L’infirmière nous dit: ”C’est un cancer.”
 
”Mademoiselle Rosalie, nous avons reçu les tests de la ponction, et c’est ce qu’on pensait,  c’est une leucémie.” Mon monde s’est écroulé. Mais j’étais prête, peu importe ce qui allait m’arriver, j’étais prête. Alors, le médecin me parle de traitements.
 
”On commence ça demain matin, sans tarder. Avec cette leucémie, la chimio marche parfois. Et lorsqu’on juge qu’elle n’est pas assez efficace, on fait une greffe de cellules souches au patient. Il y a une banque de 22 millions de donneurs à travers le monde. Donc si jamais on en arrive là, on va chercher. Le seul problème qui pourrait nous mettre des bâtons dans les roues, ce serait que tu aies des origines autochtones.”
 
Mon père, ma soeur et moi se regardons et on dit: ” Heum…. c’est parce que j’en suis une.”

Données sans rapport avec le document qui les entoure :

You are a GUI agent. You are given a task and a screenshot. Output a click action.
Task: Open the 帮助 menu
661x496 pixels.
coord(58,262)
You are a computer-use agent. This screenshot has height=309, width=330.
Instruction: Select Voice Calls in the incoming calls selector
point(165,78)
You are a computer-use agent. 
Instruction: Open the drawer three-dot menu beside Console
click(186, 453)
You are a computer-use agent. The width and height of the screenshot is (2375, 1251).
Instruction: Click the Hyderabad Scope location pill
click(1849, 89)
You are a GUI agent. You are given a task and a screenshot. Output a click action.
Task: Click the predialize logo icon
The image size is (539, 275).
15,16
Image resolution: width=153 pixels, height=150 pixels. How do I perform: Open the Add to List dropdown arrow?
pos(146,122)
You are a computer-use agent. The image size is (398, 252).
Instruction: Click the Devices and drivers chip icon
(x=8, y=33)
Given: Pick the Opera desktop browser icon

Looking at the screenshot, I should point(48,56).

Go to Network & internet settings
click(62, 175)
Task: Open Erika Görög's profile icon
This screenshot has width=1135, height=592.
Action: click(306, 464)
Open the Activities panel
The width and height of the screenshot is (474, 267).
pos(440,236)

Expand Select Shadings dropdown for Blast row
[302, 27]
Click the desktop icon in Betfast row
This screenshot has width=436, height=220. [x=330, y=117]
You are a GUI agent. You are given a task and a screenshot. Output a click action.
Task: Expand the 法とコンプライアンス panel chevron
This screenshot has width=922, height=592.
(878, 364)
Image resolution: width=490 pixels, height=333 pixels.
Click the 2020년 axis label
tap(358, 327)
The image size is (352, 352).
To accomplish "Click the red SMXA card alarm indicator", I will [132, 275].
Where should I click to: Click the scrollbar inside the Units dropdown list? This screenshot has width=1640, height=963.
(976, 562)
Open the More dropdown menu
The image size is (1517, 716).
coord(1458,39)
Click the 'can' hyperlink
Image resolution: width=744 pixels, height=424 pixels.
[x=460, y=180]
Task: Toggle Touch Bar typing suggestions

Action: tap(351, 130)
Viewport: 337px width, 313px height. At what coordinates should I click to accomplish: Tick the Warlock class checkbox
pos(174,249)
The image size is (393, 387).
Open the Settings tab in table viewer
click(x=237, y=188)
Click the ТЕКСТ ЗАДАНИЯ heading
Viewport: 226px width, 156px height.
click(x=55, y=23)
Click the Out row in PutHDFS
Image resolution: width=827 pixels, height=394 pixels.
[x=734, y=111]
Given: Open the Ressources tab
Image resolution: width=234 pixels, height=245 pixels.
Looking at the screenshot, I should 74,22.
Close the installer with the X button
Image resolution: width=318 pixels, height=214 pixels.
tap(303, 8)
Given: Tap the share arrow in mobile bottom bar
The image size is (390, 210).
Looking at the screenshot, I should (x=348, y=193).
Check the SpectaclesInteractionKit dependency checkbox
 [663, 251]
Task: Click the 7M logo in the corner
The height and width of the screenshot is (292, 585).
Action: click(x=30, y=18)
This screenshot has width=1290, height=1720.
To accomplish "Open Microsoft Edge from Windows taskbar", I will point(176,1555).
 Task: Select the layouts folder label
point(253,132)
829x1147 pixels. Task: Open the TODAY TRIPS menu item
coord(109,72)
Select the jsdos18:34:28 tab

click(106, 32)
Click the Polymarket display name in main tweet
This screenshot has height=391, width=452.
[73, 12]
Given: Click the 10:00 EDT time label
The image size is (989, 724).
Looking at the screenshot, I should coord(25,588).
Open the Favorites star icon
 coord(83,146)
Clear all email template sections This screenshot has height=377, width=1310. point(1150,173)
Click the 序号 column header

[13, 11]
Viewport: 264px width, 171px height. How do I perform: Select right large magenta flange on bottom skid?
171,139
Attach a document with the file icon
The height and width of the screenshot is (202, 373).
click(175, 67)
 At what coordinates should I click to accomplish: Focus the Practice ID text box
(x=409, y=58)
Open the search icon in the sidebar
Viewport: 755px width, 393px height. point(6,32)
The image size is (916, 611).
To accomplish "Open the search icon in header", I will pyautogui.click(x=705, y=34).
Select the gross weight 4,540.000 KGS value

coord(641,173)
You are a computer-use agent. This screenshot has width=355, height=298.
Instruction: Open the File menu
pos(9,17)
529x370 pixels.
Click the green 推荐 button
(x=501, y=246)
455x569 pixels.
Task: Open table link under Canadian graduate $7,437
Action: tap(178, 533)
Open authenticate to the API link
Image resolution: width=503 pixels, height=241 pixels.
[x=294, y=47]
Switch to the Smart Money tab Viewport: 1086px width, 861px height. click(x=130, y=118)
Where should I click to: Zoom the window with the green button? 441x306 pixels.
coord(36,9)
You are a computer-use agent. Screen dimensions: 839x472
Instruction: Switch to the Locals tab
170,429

Le visage du médecin voulait tout dire. ”On va avoir de la difficulté dans ce cas, on va chercher sans tarder”.
 
Ma soeur, en apprenant la nouvelle, a lancé un appel sur Facebook disant aux gens autochtones de s’inscrire au registre de donneurs de cellules souches. BOUM! L’histoire s’est rendue aux médias, l’appel avait été entendu. Deux entrevues à la télévision pour parler un peu de mon histoire et en une semaine, plus de 1000 personnes autochtones se sont inscrites au registre. L’histoire a fait un gros ”buzz” chez les peuples autochtones. Mais malheureusement, parmi tous ces gens, personne n’était compatible avec moi. Alors, les médecins ont décidé de se tourner vers le sang de cordon ombilical.
 
Cela fait maintenant 3 ans que je suis en rémission de mon cancer. 3 ans déjà qu’on m’a donné le plus beau cadeau du monde: les cellules souches du cordon ombilical. Cette maman est extraordinaire. Je remercie les médecins, qui m’ont sauvé la vie, aux Infirmières/Infirmiers, qui se sont occupés de moi.
 
Merci à mes parents qui ont passé jour et nuit à mes côtés: à me faire rire et me faire changer les idées, me parler normalement et non seulement comme une personne malade.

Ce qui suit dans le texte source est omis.